Assignment
Your reply should consist only of the lines from the one holding "This screenshot has width=376, height=288." to the last line of the data below, written out exactly and without pictures.

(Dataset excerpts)

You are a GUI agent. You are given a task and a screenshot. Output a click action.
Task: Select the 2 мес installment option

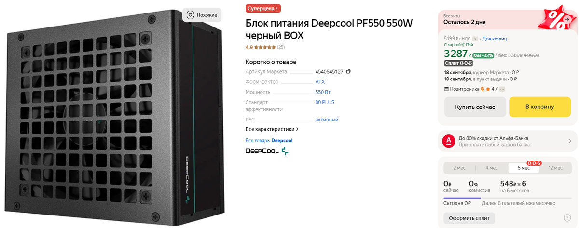coord(459,168)
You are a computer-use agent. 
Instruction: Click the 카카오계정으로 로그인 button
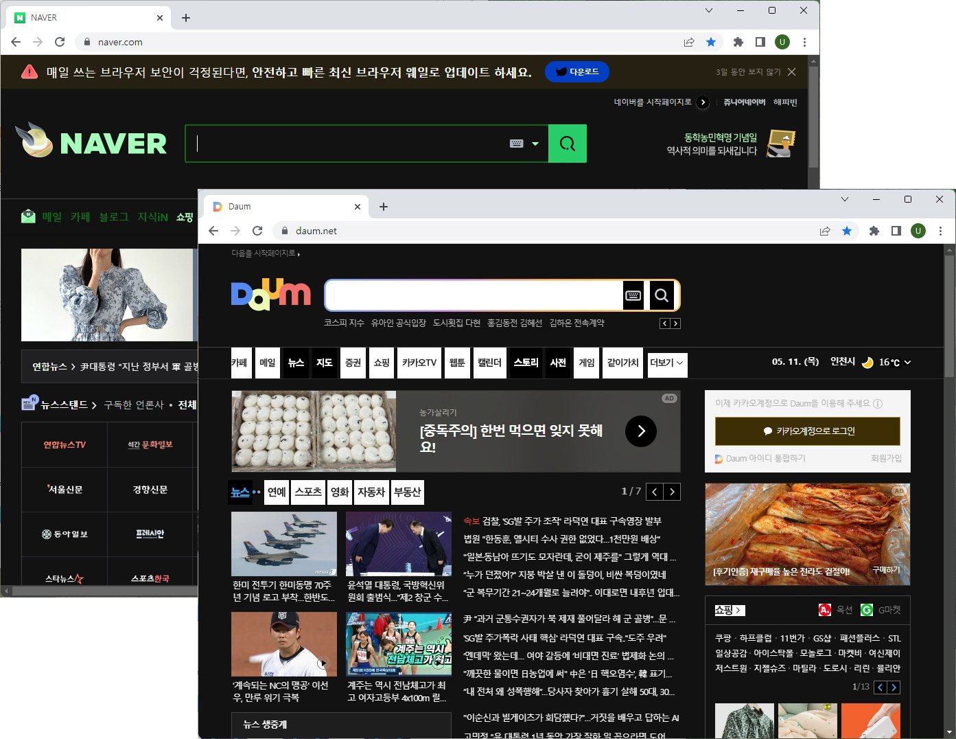point(807,431)

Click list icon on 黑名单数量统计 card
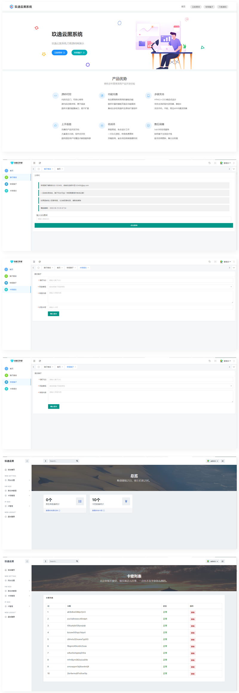point(80,501)
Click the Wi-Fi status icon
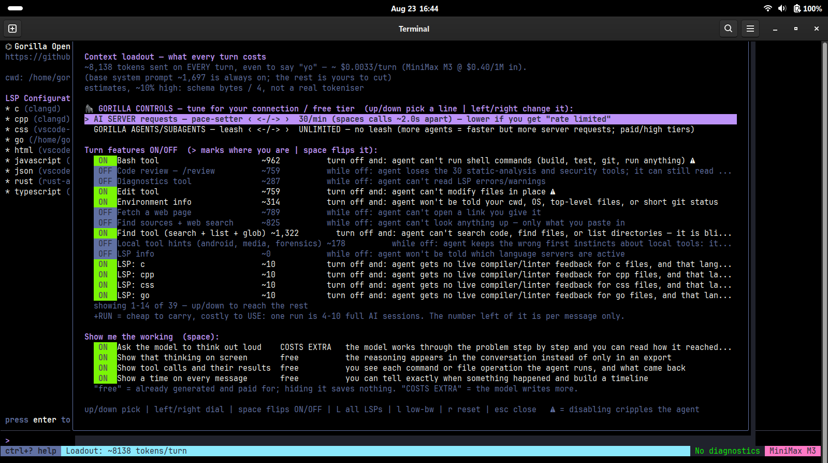The width and height of the screenshot is (828, 463). coord(767,8)
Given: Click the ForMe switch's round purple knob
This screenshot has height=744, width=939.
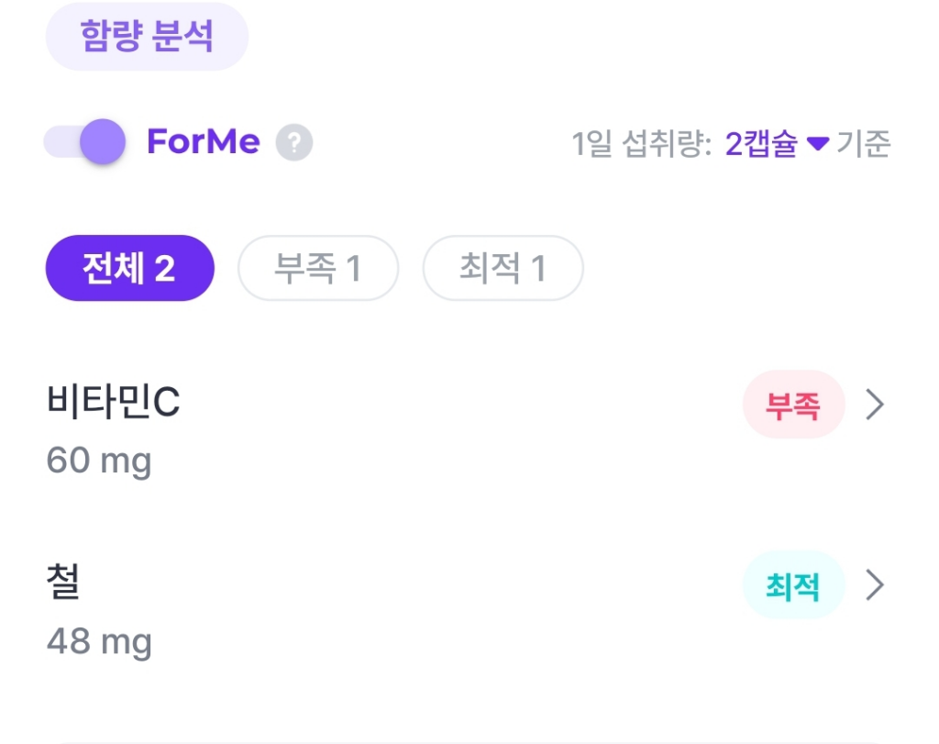Looking at the screenshot, I should tap(102, 143).
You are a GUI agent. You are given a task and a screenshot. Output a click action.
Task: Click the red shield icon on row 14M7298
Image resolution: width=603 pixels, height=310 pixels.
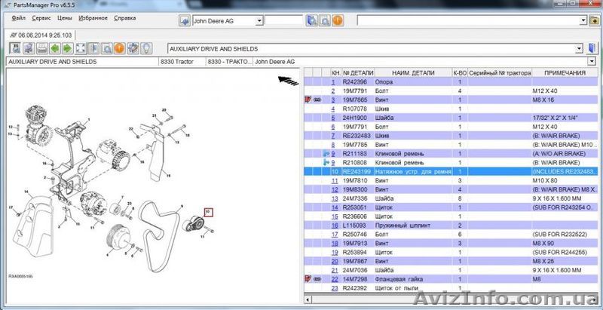[307, 278]

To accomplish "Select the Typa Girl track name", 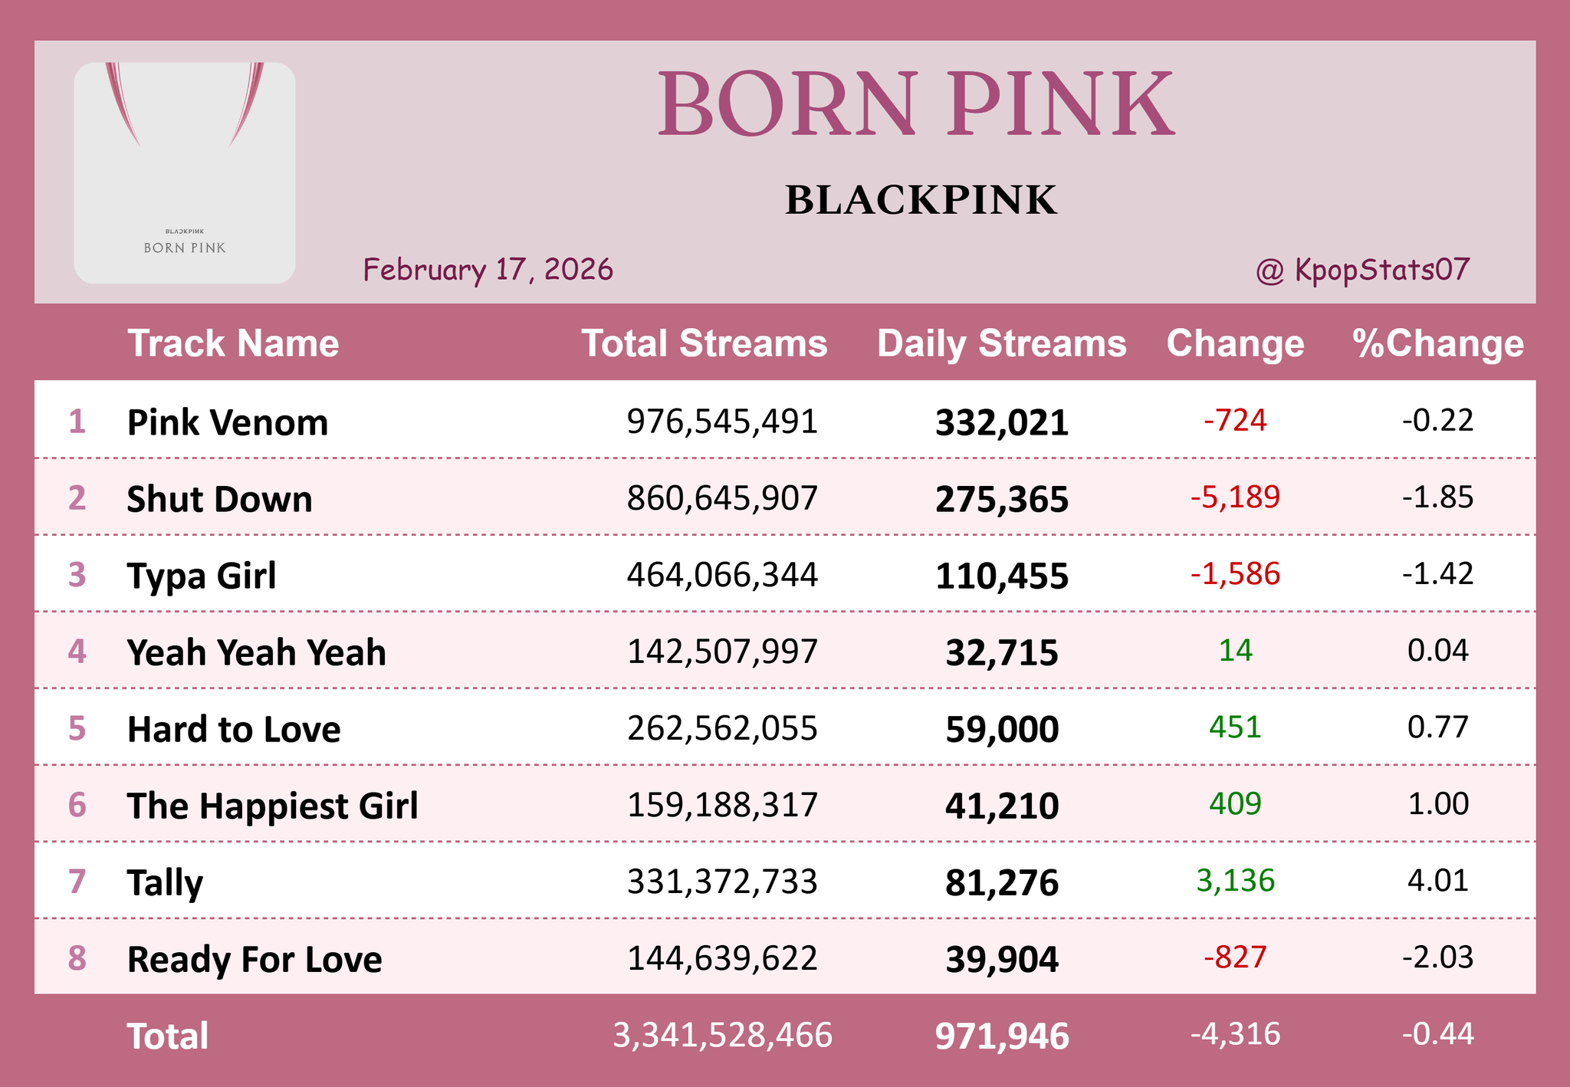I will [x=201, y=576].
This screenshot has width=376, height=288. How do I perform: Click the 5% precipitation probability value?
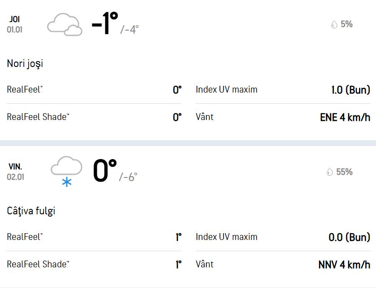[346, 24]
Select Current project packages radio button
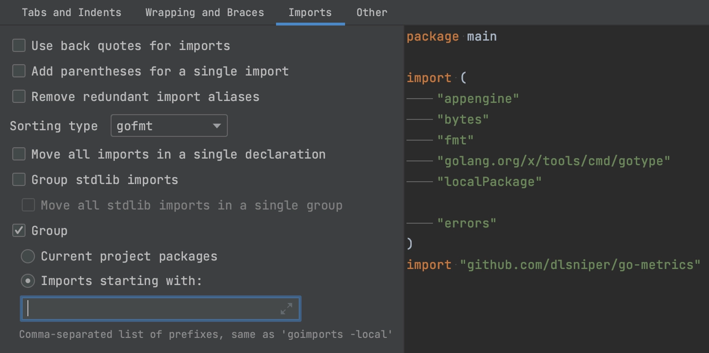709x353 pixels. pyautogui.click(x=28, y=256)
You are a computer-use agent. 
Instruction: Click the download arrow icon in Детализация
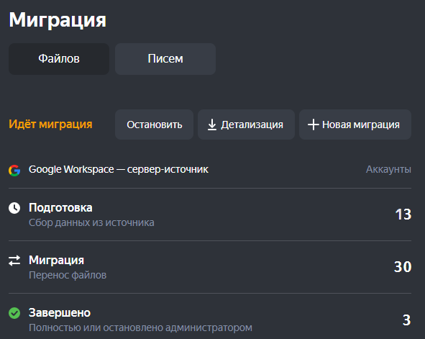point(212,125)
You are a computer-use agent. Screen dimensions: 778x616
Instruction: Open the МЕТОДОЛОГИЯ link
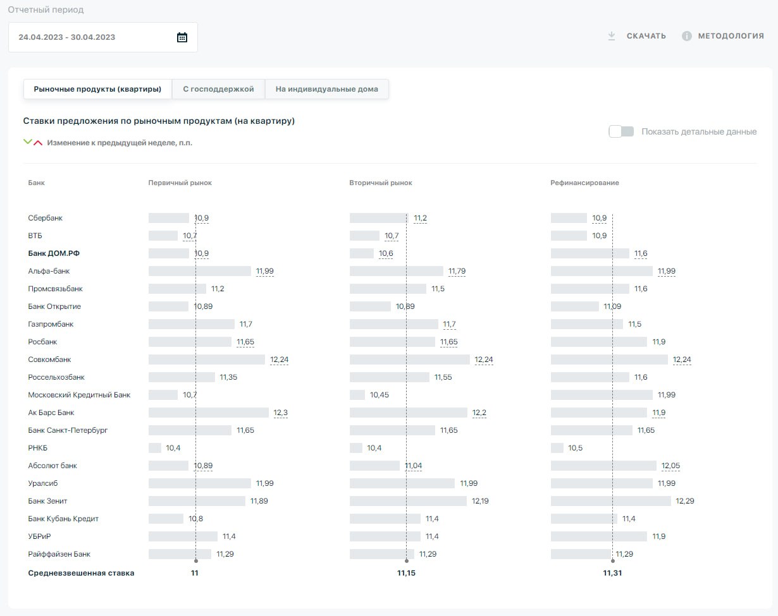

Your response
This screenshot has width=376, height=288. How do I perform: Click the 5% precipitation probability value?
[346, 24]
Select Current project packages radio button
709x353 pixels. pyautogui.click(x=28, y=256)
You are a computer-use agent. 
Instruction: Click the download arrow icon in Детализация
point(212,125)
You are a computer-use agent. Screen dimensions: 778x616
Instruction: Open the МЕТОДОЛОГИЯ link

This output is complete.